### [Challenge]
Rewrite every line of the material below as a numbered list, leaving out the blank lines.

Collected data entries:
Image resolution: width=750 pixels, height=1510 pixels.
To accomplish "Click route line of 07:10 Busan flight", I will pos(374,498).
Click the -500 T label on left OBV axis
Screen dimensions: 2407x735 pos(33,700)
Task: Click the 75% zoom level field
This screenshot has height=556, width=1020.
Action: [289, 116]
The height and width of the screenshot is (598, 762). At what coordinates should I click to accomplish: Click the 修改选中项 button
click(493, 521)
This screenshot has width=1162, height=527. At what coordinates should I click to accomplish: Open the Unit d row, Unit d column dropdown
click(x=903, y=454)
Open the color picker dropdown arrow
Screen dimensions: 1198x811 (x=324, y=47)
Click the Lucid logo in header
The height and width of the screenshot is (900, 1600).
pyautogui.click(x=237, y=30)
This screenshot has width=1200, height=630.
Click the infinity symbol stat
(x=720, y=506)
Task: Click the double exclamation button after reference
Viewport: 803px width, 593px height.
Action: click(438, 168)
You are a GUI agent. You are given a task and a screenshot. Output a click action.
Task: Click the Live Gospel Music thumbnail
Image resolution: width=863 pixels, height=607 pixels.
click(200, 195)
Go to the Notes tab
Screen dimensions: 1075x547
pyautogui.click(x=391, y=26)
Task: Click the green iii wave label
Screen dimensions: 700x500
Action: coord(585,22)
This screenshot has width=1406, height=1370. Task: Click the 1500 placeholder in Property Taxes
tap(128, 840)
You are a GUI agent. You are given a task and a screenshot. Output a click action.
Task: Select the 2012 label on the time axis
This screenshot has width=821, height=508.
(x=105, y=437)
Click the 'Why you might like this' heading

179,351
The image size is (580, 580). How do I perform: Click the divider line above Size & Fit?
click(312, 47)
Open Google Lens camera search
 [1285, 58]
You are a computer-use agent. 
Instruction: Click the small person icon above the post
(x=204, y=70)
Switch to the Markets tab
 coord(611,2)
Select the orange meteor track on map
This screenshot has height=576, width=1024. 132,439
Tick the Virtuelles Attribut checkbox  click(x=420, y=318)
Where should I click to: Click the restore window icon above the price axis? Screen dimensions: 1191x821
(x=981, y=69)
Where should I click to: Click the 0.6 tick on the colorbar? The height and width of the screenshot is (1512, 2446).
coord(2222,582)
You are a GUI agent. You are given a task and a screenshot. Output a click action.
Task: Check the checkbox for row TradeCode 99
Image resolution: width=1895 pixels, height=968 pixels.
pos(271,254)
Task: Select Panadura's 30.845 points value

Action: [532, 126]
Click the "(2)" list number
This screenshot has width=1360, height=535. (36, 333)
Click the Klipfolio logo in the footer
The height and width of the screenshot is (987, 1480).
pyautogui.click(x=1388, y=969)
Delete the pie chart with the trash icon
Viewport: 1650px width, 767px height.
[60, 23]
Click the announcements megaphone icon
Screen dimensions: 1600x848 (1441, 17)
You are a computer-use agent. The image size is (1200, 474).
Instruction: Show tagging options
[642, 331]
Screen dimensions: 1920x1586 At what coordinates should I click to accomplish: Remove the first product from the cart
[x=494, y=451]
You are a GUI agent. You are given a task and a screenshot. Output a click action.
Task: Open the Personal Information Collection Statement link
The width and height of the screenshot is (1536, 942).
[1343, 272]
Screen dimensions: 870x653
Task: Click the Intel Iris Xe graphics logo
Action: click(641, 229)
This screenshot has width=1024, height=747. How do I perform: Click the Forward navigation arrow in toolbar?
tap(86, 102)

### [Output of the exercise]
1. Image resolution: width=750 pixels, height=1510 pixels.
2. To accomplish "Click route line of 07:10 Busan flight", I will pos(374,498).
3. Click the -500 T label on left OBV axis
4. Screen dimensions: 2407x735 pos(33,700)
5. Task: Click the 75% zoom level field
6. This screenshot has height=556, width=1020.
7. Action: [289, 116]
8. The height and width of the screenshot is (598, 762). At what coordinates should I click to accomplish: Click the 修改选中项 button
9. click(493, 521)
10. This screenshot has width=1162, height=527. At what coordinates should I click to accomplish: Open the Unit d row, Unit d column dropdown
11. click(x=903, y=454)
12. Open the color picker dropdown arrow
13. Screen dimensions: 1198x811 (x=324, y=47)
14. Click the Lucid logo in header
15. The height and width of the screenshot is (900, 1600).
16. pyautogui.click(x=237, y=30)
17. This screenshot has width=1200, height=630.
18. Click the infinity symbol stat
19. (x=720, y=506)
20. Task: Click the double exclamation button after reference
21. Viewport: 803px width, 593px height.
22. Action: click(438, 168)
23. You are a GUI agent. You are given a task and a screenshot. Output a click action.
24. Task: Click the Live Gospel Music thumbnail
25. Image resolution: width=863 pixels, height=607 pixels.
26. click(200, 195)
27. Go to the Notes tab
28. Screen dimensions: 1075x547
29. pyautogui.click(x=391, y=26)
30. Task: Click the green iii wave label
31. Screen dimensions: 700x500
32. Action: coord(585,22)
33. This screenshot has width=1406, height=1370. Task: Click the 1500 placeholder in Property Taxes
34. tap(128, 840)
35. You are a GUI agent. You are given a task and a screenshot. Output a click action.
36. Task: Select the 2012 label on the time axis
37. This screenshot has width=821, height=508.
38. (x=105, y=437)
39. Click the 'Why you might like this' heading
40. 179,351
41. The image size is (580, 580). How do I perform: Click the divider line above Size & Fit?
42. click(312, 47)
43. Open Google Lens camera search
44.  [1285, 58]
45. You are a computer-use agent. 
46. Instruction: Click the small person icon above the post
47. (x=204, y=70)
48. Switch to the Markets tab
49.  coord(611,2)
50. Select the orange meteor track on map
51. This screenshot has height=576, width=1024. 132,439
52. Tick the Virtuelles Attribut checkbox  click(x=420, y=318)
53. Where should I click to: Click the restore window icon above the price axis? Screen dimensions: 1191x821
54. (x=981, y=69)
55. Where should I click to: Click the 0.6 tick on the colorbar? The height and width of the screenshot is (1512, 2446).
56. coord(2222,582)
57. You are a GUI agent. You are given a task and a screenshot. Output a click action.
58. Task: Check the checkbox for row TradeCode 99
59. Image resolution: width=1895 pixels, height=968 pixels.
60. pos(271,254)
61. Task: Select Panadura's 30.845 points value
62. Action: [532, 126]
63. Click the "(2)" list number
64. This screenshot has width=1360, height=535. (36, 333)
65. Click the Klipfolio logo in the footer
66. The height and width of the screenshot is (987, 1480).
67. pyautogui.click(x=1388, y=969)
68. Delete the pie chart with the trash icon
69. Viewport: 1650px width, 767px height.
70. [60, 23]
71. Click the announcements megaphone icon
72. Screen dimensions: 1600x848 (1441, 17)
73. You are a computer-use agent. The image size is (1200, 474).
74. Instruction: Show tagging options
75. [642, 331]
76. Screen dimensions: 1920x1586 At what coordinates should I click to accomplish: Remove the first product from the cart
77. [x=494, y=451]
78. You are a GUI agent. You are given a task and a screenshot. Output a click action.
79. Task: Open the Personal Information Collection Statement link
80. The width and height of the screenshot is (1536, 942).
81. [1343, 272]
82. Screen dimensions: 870x653
83. Task: Click the Intel Iris Xe graphics logo
84. Action: click(641, 229)
85. This screenshot has width=1024, height=747. How do I perform: Click the Forward navigation arrow in toolbar?
86. tap(86, 102)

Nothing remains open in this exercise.